"This presents one of the most extraordinary facts in the history of the human mind. It makes necessary the conclusion that two men, living contemporaneously in the same town, then a comparatively small city, --one a philosopher, endowed with the most brilliant imagination, the other a most imaginative poet, possessing the profoundest philosophical genius, and both reckoned among the greatest thinkers the world ever saw--did, possibly in the same year, at the same time, and certainly at the same period of their lives, write, without any interchange of views or opinions, upon the same identical subjects, follow the same train of thought, arrive at the same conclusions, and digest the results of their study, reading and meditation into the same system or body of philosophy, the which one stated to the world in abstract scientific propositions, while the other embodied it in poetic forms and framatic creations. No coincidence of mental action so remarkable as this can be found, it is believed, in any other age of the world."
--Henry J. Ruggles, 1870.
"Identification will come in due time. Meanwhile the admissions show how able men perceive in the works of Bacon indications of a mind gifted with the highest poetic power."
--William Thomson, 1880.
"Bacon desired nothing less than a natural history of the passions, the very thing that Shakespeare produced."
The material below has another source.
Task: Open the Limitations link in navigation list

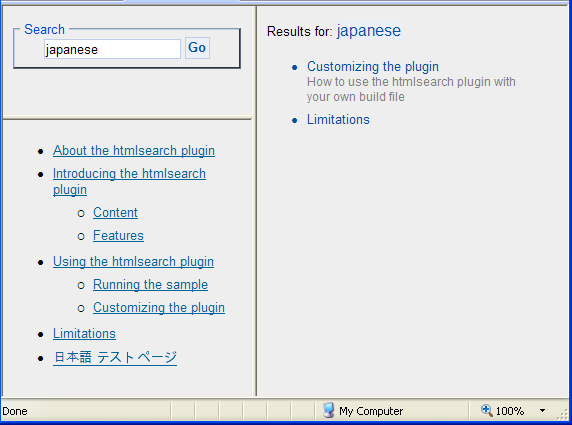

--Kuno Fischer, Prof. of Philosophy at Heidelberg, and a foremost literary critic. Also not a Baconian.
"It has often been said of Shakespeare that he was even more of a philosopher than a poet. Bacon's ambition was to grasp the universe, making all knowledge his province. Lessing has profoundly remarked of Shakespeare that his drama is the mirror of nature. And M. de Remussat has said that in Bacon's ordinary way of reflecting and representing the characters and affairs of men we cannot but notice something which brings Shakespeare to mind.' The analogy between the two is certainly very strong."